Understanding Myalgic Encephalomyelitis/Chronic fatigue syndrome

The Challenge: Understanding Myalgic Encephalomyelitis/Chronic fatigue syndrome

ME/CFS is a complex, debilitating illness. The syndrome manifests as severe fatigue, post-exertional malaise (PEM), muscle and joint pain, headaches, sleep problems, hypersensitivity to sensory stimuli, and gastrointestinal (GI) symptoms. ME/CFS affects up to 2.5 million people in the US alone.¹ The human microbiome has recently emerged as a potential contributor to ME/CFS. The microbiome can have a significant impact on metabolic health.

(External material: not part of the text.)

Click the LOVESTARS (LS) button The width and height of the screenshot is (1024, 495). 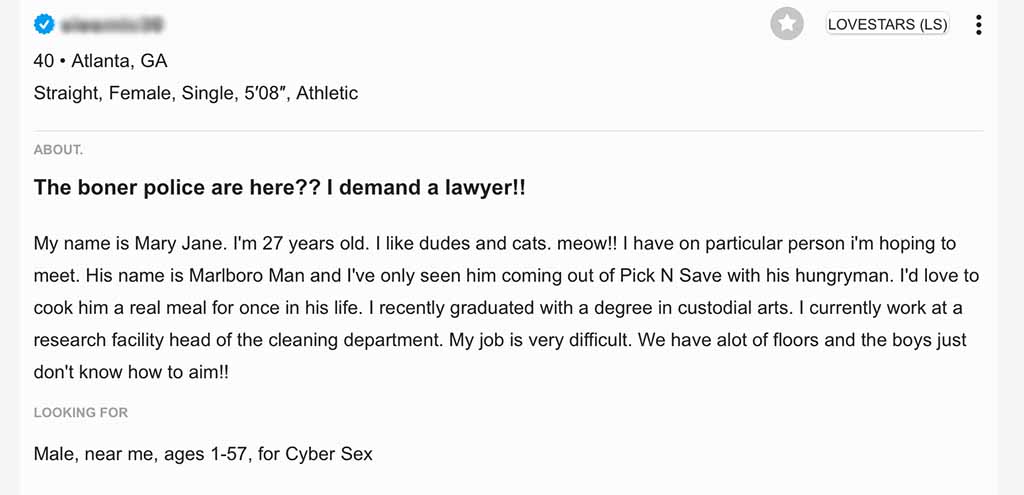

For example, the metabolic products of gut microbiota can feed into host pathways as energy sources. The microbiome can modulate host physiology via direct stimulatory effects or through secondary pathways coupled to metabolic processes. Our limited understanding of the underlying biological mechanisms of ME/CFS is a major impediment to identifying and developing both specific therapies and reliable biomarker-based diagnostics. Metabolomics can provide a more comprehensive understanding of the metabolic changes that occur in ME/CFS, which may aid in developing more targeted and effective treatments for this illness.

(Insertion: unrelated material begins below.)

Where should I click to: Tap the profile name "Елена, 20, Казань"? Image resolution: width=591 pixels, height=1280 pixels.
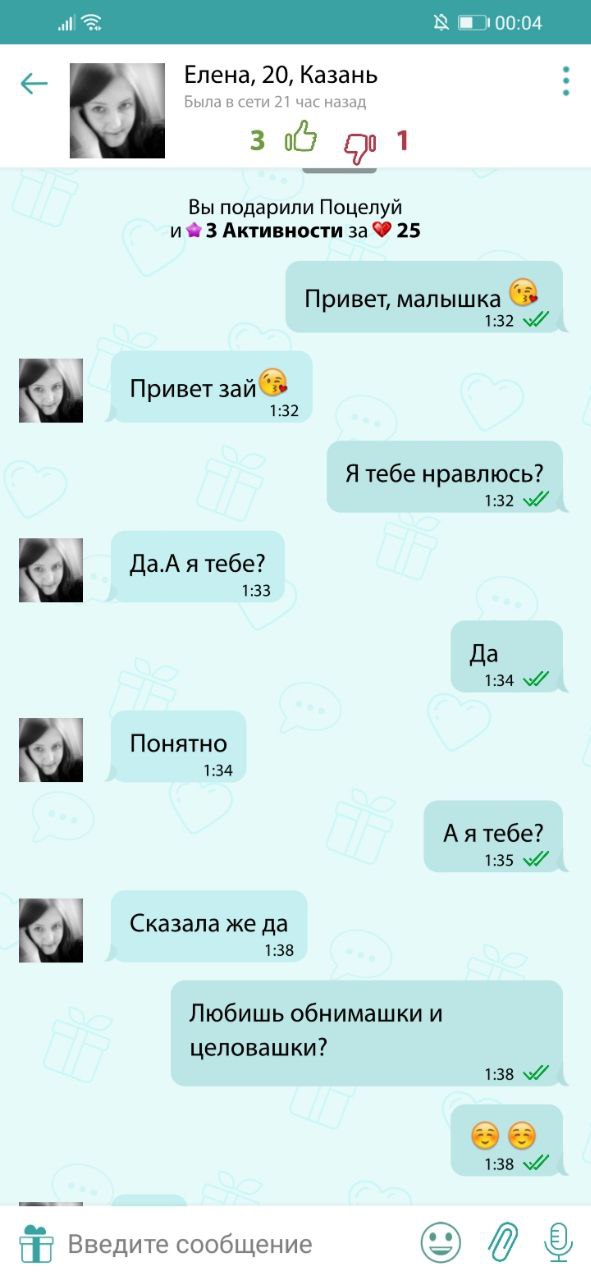click(281, 75)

Metabolon Insight: Metabolomics Can Help Identify Novel Biomarkers of ME/CFS

This study utilized the Global Discovery Panel to profile the plasma of two ME/CFS cohorts with short-term (<4 years, n = 75) or long-term disease (>10 years, n = 79) and healthy controls (n = 79). ² The panel’s unrivaled coverage of up to 5,400 metabolites offered this group the most comprehensive solution to identify potential biomarkers of ME/CSF progression between short- and long-term cohorts.

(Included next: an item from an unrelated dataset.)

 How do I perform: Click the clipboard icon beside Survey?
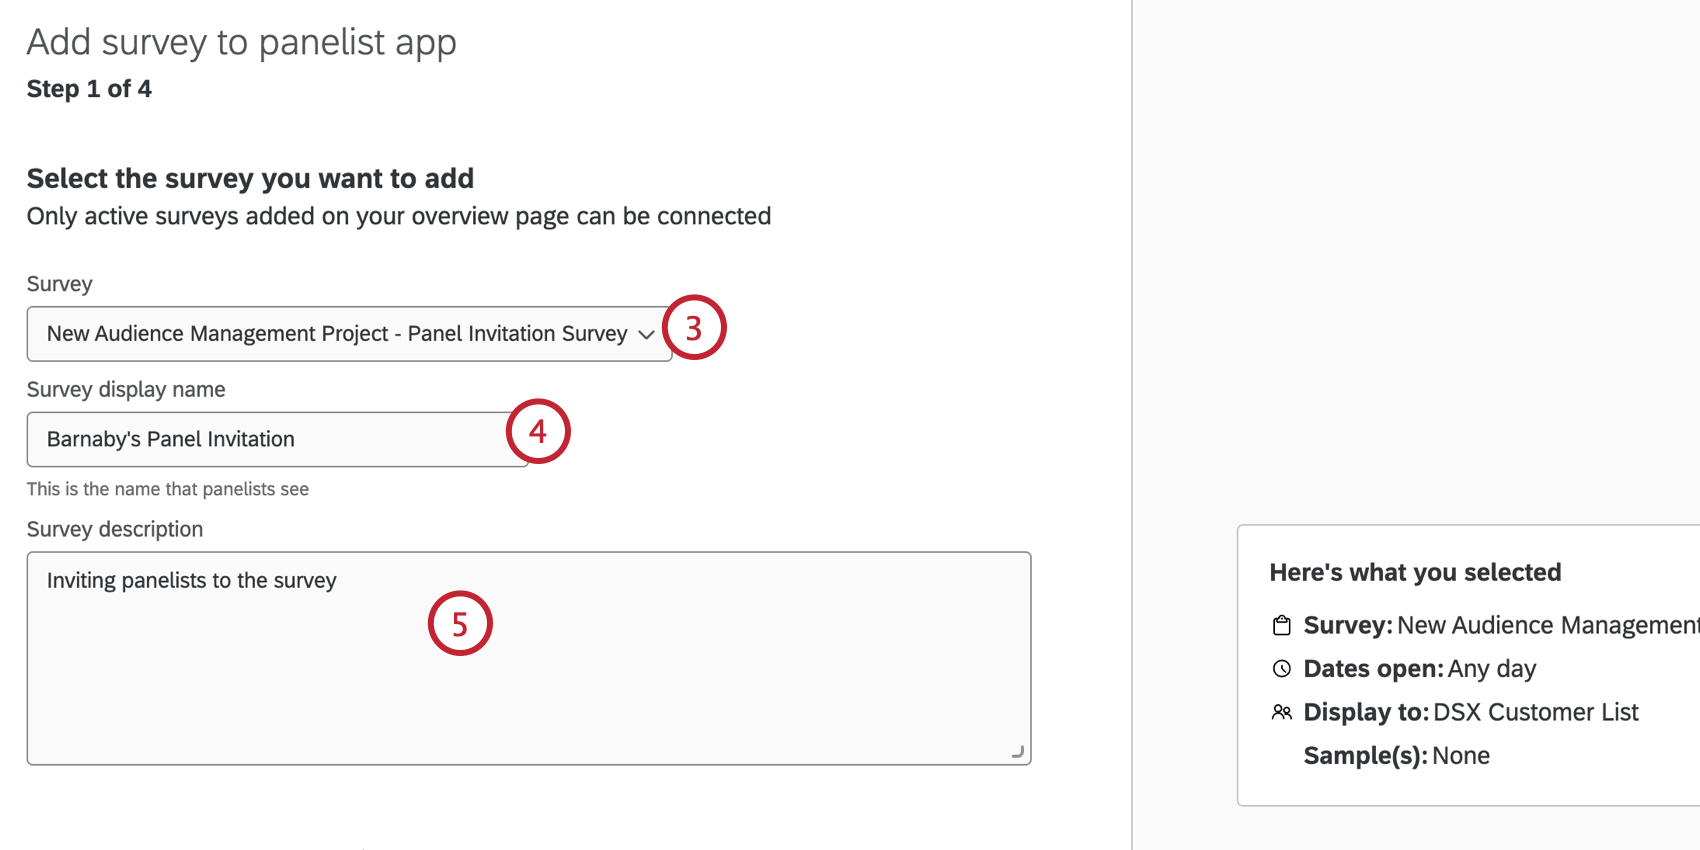point(1281,625)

The Solution: Metabolomics Reveals a Link Between the Microbiome and Host Disease

Shotgun metagenomic sequencing of fecal samples from ME/CFS patients and controls revealed that the gut microbiome of ME/CFS patients is characterized by broad dysbiosis, with a less diverse gut microbiome community. Differences in the gut microbiome were more pronounced in short-term ME/CFS patients compared with long-term patients and controls. Low-abundance microbes comprised the most discriminatory features, including microbes implicated in tryptophan, butyrate, and propionic acid production that were largely depleted in ME/CFS.
Metabolomics identified 1,278 metabolites in the plasma samples of ME/CFS patients and controls. Unlike trends observed in the shotgun sequencing data, with the greatest dysbiosis observed in short-term patients, long-term patients had more metabolic aberrations differentiating them from healthy controls, especially in sphingolipids and diacylglycerol metabolites. Interestingly, most metabolic species either decreased across experimental groups (control > short-term > long-term; eg, xanthine), or increased (control < short-term < long-term; eg, sphingomyelins, diacylglycerol, phosphatidylcholine, and ceramides), suggesting that metabolic irregularities associated with ME/CFS gradually worsen over time. Strikingly, a depletion of butyrate-synthesizing microbes in the fecal samples of ME/CFS was also reflected in the metabolomics analysis of plasma samples. This suggests that changes in the ability of the gut microbiome to metabolize or synthesize butyrate are reflected in the host’s levels of butyrate.

The Outcome: Metabolon Uncovers Disease Features and Biomarkers of ME/CFS

The Global Discovery Panel helped this research group better understand the underlying molecular mechanisms of ME/CFS and identify potential biomarkers of ME/CFS progression. Multi-omics analysis of shotgun sequencing and metabolomics data revealed possible functional mechanisms that may be responsible for the onset and duration of the disease. These mechanisms include a decrease in microbial butyrate biosynthesis and a reduction in plasma butyrate. The findings highlight potential treatment targets while pointing to some of the disease features and possible biomarkers that distinguish relatively short-term versions of the disease (occurring over fewer than four years) with long-term ME/CFS cases that span more than a decade.